Exercise brief: Of all the lines below, return only those starting with the line holding "Task: Click the large" and going on through the line holding "View the 編集済み edit history", exactly as written.

Collected data entries

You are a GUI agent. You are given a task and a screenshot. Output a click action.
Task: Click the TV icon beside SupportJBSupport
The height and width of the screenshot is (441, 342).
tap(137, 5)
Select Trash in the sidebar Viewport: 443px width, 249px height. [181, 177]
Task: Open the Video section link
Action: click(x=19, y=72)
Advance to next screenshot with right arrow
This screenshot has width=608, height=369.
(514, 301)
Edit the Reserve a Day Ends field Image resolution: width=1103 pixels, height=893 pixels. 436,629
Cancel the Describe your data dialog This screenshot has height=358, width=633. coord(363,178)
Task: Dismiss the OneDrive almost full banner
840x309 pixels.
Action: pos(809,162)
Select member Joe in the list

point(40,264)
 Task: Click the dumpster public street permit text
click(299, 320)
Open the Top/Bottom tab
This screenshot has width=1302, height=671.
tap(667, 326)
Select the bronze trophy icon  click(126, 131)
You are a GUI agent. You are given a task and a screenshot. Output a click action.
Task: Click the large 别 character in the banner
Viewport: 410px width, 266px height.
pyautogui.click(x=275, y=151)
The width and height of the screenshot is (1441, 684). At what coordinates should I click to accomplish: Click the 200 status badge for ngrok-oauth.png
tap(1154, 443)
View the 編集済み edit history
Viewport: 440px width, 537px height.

Exercise result:
Task: Click the large 别 character in the banner
Viewport: 410px width, 266px height.
pyautogui.click(x=275, y=151)
The width and height of the screenshot is (1441, 684). At what coordinates should I click to accomplish: Click the 200 status badge for ngrok-oauth.png
tap(1154, 443)
View the 編集済み edit history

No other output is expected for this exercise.